DATASET
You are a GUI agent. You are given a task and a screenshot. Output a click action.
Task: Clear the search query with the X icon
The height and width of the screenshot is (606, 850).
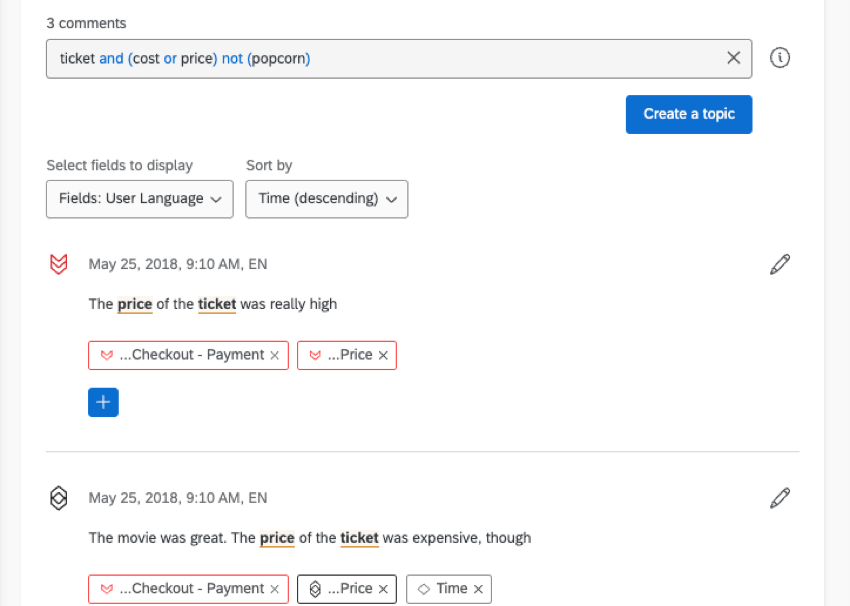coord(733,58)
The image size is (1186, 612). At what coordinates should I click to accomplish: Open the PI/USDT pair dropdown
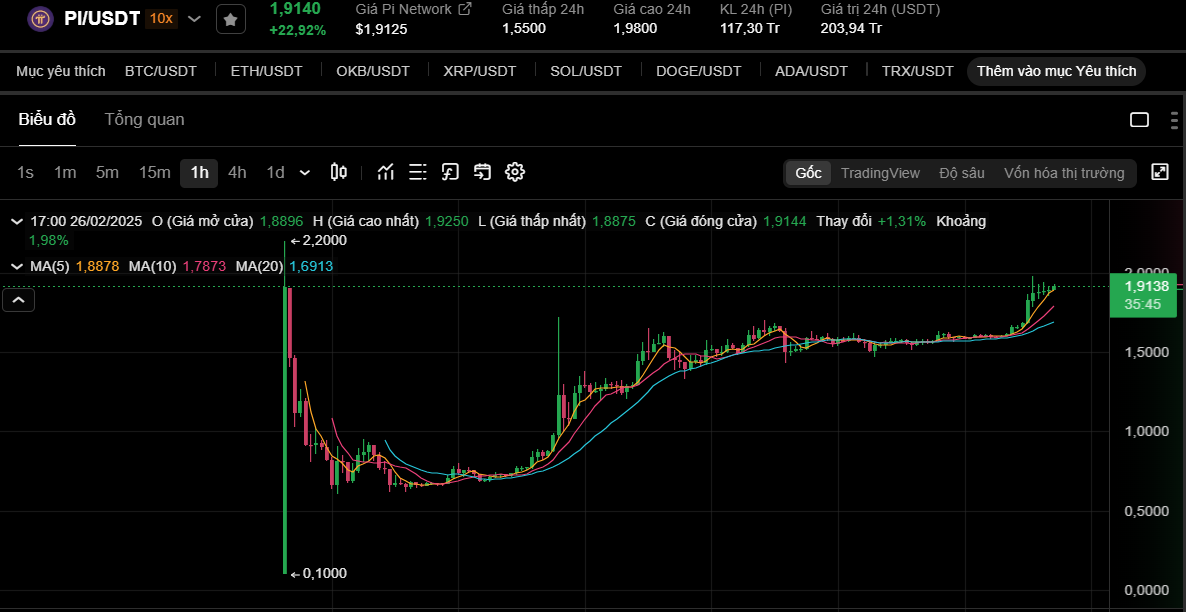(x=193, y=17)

TO BE DONE
Copy every one of the rows above verbatim, and leave the pictures out of your copy.

THE OUTPUT
You are a GUI agent. You are given a task and a screenshot. Output a click action.
Task: Clear the search query with the X icon
The height and width of the screenshot is (606, 850).
coord(733,58)
The image size is (1186, 612). At what coordinates should I click to accomplish: Open the PI/USDT pair dropdown
(x=193, y=17)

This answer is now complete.